## Text to read
◇ ◇ ◇ ◇
I'm a student at UK so, I kinda live in the middle of the city haha. But there are some really big open areas/fields around my apartment here and about 4 nights a week when I get off work it's really late so I let him run/play frisbee off leash. But so many nights after being in class then working 8 hours, a quick jog would just be sooo much easier than trying to act enthusiastic for him haha.


----------



## GsdLoverr729 (Jun 20, 2010)

Dr89 said:


> I'm a student at UK so, I kinda live in the middle of the city haha. But there are some really big open areas/fields around my apartment here and about 4 nights a week when I get off work it's really late so I let him run/play frisbee off leash. But so many nights after being in class then working 8 hours, a quick jog would just be sooo much easier than trying to act enthusiastic for him haha.


 I kinda know how ya feel. I'm in high school but I care for a 45 lb husky/beagle, a 65 lb lab mix and my shepherd girl. But I'm very enthusiastic for em. Guess I still got that kid energy haha! But I wouldn't run him yet... if it's just a trot I see no problem. But I ran Dakoda and she has been limping since . Stay on the safe side. She's going to the vet tomorrow, but I know it was somehow the running.


----------



## Dr89 (Nov 18, 2010)

GsdLoverr729 said:


> I kinda know how ya feel. I'm in high school but I care for a 45 lb husky/beagle, a 65 lb lab mix and my shepherd girl. But I'm very enthusiastic for em. Guess I still got that kid energy haha! But I wouldn't run him yet... if it's just a trot I see no problem. But I ran Dakoda and she has been limping since . Stay on the safe side. She's going to the vet tomorrow, but I know it was somehow the running.


Thank you for this. Hopefully all is well with Dakoda 

Maybe I'll start out with a really short, very laid back jog and see how he acts about it. If it seems no fun or like an annoyance to him I'll stick to walks and playing.


----------



## GsdLoverr729 (Jun 20, 2010)

Dr89 said:


> Thank you for this. Hopefully all is well with Dakoda
> 
> Maybe I'll start out with a really short, very laid back jog and see how he acts about it. If it seems no fun or like an annoyance to him I'll stick to walks and playing.


 Thank you, so do I. That sounds like a good plan. I think that jogging should be fine, if he doesn't have to full-out run then it should be fine. But trotting should be perfectly fine.


----------



## BadLieutenant (May 9, 2010)
◇ ◇ ◇ ◇
## Supplied entries
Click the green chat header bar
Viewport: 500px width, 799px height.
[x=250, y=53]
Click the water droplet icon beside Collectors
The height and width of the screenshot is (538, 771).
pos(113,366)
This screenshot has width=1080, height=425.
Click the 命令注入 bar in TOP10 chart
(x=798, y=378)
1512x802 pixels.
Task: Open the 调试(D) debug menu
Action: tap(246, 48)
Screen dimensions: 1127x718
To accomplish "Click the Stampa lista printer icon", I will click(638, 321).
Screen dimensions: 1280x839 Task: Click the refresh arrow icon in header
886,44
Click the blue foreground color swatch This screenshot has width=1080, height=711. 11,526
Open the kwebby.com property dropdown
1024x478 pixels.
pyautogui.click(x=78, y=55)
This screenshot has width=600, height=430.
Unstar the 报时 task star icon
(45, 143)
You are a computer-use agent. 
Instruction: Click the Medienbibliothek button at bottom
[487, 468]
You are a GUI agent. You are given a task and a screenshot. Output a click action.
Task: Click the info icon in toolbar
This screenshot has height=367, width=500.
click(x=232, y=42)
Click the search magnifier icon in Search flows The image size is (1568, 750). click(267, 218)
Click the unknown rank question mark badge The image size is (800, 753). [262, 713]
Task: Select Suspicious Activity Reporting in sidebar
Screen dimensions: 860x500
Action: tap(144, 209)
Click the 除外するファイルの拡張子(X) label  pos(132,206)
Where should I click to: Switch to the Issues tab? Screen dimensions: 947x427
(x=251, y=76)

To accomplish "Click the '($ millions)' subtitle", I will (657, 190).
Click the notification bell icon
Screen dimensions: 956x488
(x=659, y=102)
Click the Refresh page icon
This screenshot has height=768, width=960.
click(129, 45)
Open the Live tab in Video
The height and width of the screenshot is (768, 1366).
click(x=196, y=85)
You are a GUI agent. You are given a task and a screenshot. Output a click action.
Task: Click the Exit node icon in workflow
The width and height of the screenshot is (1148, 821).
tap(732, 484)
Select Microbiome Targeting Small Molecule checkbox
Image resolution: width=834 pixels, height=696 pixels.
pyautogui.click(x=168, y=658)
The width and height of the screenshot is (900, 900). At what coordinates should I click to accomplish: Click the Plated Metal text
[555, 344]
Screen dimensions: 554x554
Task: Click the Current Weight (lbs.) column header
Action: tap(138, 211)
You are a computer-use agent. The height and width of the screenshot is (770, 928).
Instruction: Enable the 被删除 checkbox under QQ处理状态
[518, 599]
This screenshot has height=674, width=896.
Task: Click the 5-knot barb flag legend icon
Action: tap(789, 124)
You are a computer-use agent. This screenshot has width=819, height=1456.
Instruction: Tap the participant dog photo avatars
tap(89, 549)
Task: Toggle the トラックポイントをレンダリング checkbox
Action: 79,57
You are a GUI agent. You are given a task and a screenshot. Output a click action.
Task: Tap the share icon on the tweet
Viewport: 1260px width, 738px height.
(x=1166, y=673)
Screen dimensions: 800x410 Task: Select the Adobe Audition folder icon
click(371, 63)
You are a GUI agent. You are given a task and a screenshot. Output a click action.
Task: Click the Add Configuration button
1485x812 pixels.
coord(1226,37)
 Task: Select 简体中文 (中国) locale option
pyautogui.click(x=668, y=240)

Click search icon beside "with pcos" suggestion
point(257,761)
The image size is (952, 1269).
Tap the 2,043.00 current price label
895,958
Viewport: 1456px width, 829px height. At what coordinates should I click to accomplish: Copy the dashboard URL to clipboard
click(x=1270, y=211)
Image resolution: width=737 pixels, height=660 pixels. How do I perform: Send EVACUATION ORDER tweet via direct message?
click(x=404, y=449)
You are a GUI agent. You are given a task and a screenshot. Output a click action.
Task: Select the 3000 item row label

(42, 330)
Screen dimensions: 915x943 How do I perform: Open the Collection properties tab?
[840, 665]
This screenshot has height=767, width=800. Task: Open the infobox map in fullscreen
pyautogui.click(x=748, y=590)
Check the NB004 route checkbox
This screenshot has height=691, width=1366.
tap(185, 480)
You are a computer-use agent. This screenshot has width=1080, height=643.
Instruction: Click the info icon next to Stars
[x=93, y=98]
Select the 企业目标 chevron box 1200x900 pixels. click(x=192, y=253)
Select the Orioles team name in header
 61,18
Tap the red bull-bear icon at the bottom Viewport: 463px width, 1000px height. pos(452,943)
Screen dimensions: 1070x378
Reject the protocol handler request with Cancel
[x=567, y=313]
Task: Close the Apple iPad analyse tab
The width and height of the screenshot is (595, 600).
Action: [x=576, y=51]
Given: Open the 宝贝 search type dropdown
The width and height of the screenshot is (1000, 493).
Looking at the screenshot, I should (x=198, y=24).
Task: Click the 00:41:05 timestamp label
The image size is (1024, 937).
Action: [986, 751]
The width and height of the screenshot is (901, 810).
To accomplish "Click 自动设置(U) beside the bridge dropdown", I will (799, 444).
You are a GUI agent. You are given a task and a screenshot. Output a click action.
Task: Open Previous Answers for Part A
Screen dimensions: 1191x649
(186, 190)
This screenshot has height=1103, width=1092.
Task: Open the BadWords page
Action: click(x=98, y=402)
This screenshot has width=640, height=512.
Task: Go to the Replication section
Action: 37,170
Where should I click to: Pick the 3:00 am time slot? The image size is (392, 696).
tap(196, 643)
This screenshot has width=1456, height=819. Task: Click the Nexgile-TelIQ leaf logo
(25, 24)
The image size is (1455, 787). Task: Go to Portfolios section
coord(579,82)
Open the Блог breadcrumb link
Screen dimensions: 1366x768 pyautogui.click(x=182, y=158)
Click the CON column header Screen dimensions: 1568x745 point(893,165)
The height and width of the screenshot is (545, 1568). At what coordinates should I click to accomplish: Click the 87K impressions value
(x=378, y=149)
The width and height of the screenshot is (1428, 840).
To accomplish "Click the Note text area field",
◇ ◇ ◇ ◇
## Given task
Check each statement against the forum thread on jogging with a dog and answer yes or no, quoting the words that decide it: (a) Dr89 mentions working 8 hours after being in class. (b) GsdLoverr729 says they are a college student. (c) GsdLoverr729 considers trotting safe for the dog.

## Worked solution
(a) Yes: "after being in class then working 8 hours"
(b) No: "I'm in high school"
(c) Yes: "But trotting should be perfectly fine."